Semua informasi yang diketahui oleh Janaka dan Utuh Bulat saling dicocokkan satu sama lain.

    Saling silang informasi mencari detil yang tidak sesuai, atau sekedar pernyataan yang dilebih-lebihkan. “Sanak.. nampaknya pihak kerajaan tidak ingin berita ini tersebar." Ujar Utuh Bulat, walaupun secara hierarki jabatan ia di bawah Janaka namun saat mereka hanya berdua saja, Utuh Bulat menggunakan sapaan yang lebih santai. Pun, Janaka tak pernah memedulikan hal tersebut, ia tak terlalu perduli dengan penghormatan palsu pada pemangku jabatan. Persahabatan sejati, melintasi batas-batas hierarki baginya.

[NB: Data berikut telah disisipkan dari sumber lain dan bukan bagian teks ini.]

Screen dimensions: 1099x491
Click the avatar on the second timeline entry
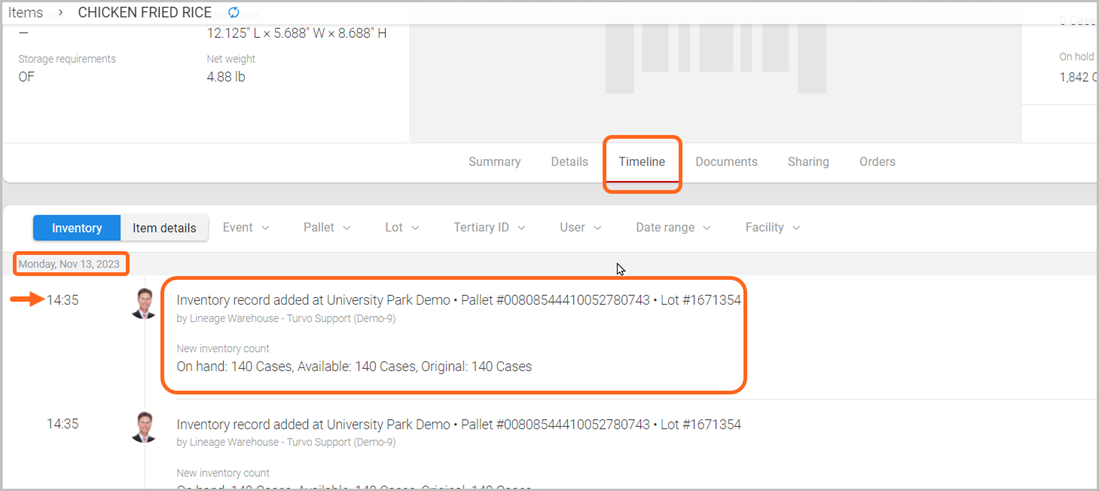[144, 428]
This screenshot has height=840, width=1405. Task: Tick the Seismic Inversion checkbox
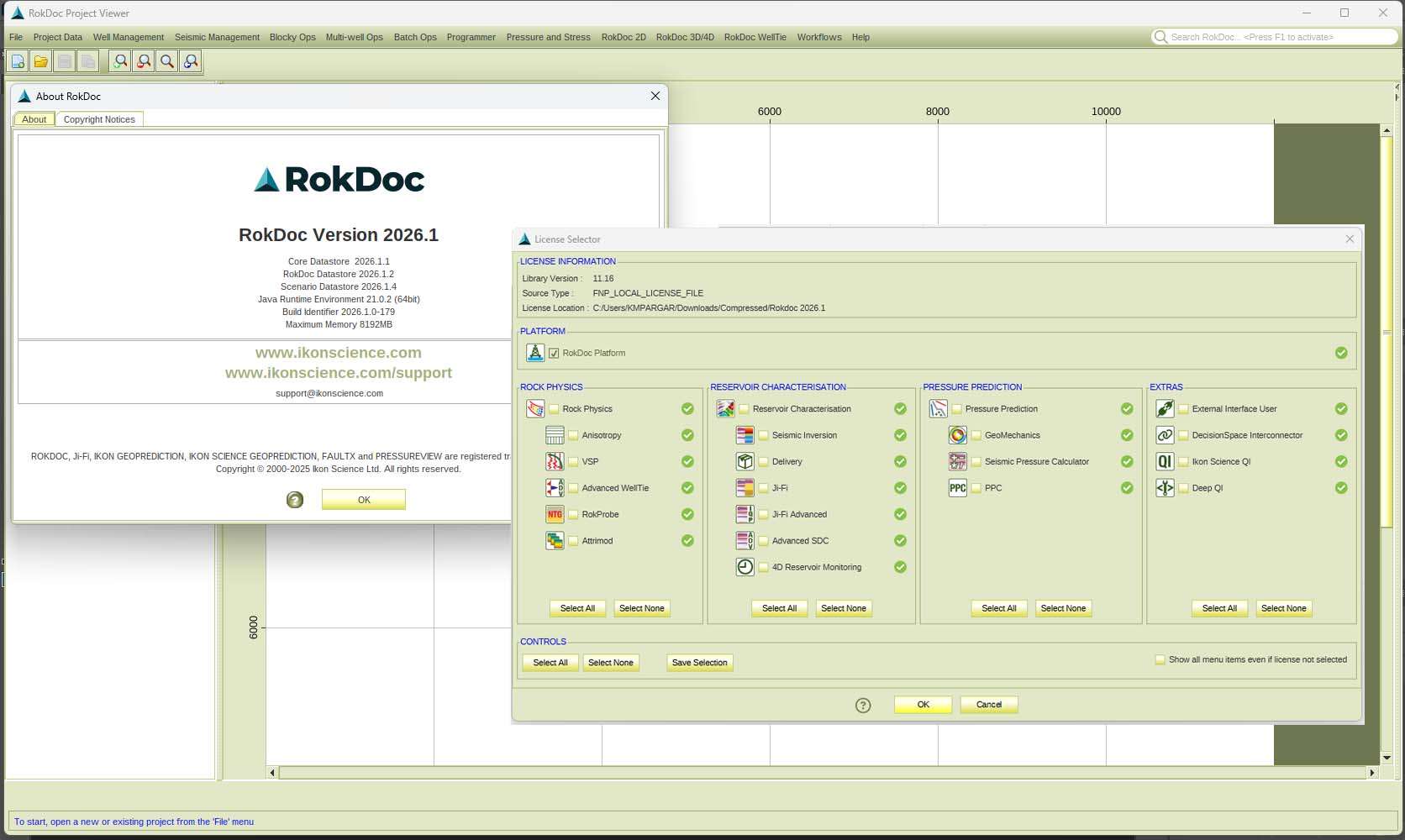[764, 435]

  “Apakah memang benar seperti itu? Lalu pihak kerajaan yang mana? Apakah penghilangan mayat Mahisa Grimba ini adalah perintah langsung yang mulia Maharaja Sari Kaburangan? Mungkin juga ini adalah perintah Tutuha Nang Batuah Demang Jantan, toh kabarnya pasukan yang mengambil mayatnya Mahisa Grimba adalah orang-orangnya." Ujar Pandu Janaka melemparkan tanya.

    Mata Utuh Bulat menyipit, dengan pipi yang nampak semakin membulat “ perasaan aku tidak ada memberi informasi bahwa anak buahnya Tutuha Nang Batuah Demang Jantan yang mengambil mayat tersebut” sahut Utuh Bulat. Janaka diam saja mendengar sahutan jawaban dari kawannya tersebut, ia setenang daun yang jatuh. 

    Utuh Bulat Nampak semakin lucu dengan wajah yang seakan-akan hanya dipenuhi pipi, dengan mata yang menyipit ia melirik kawannya yang merenung seakan dirinya patung. Keheningan meleleh dan menangkupi malam, sementara sinar pelita bekerjapan seakan tangan yang timbul tenggelam berusaha menggapai daratan.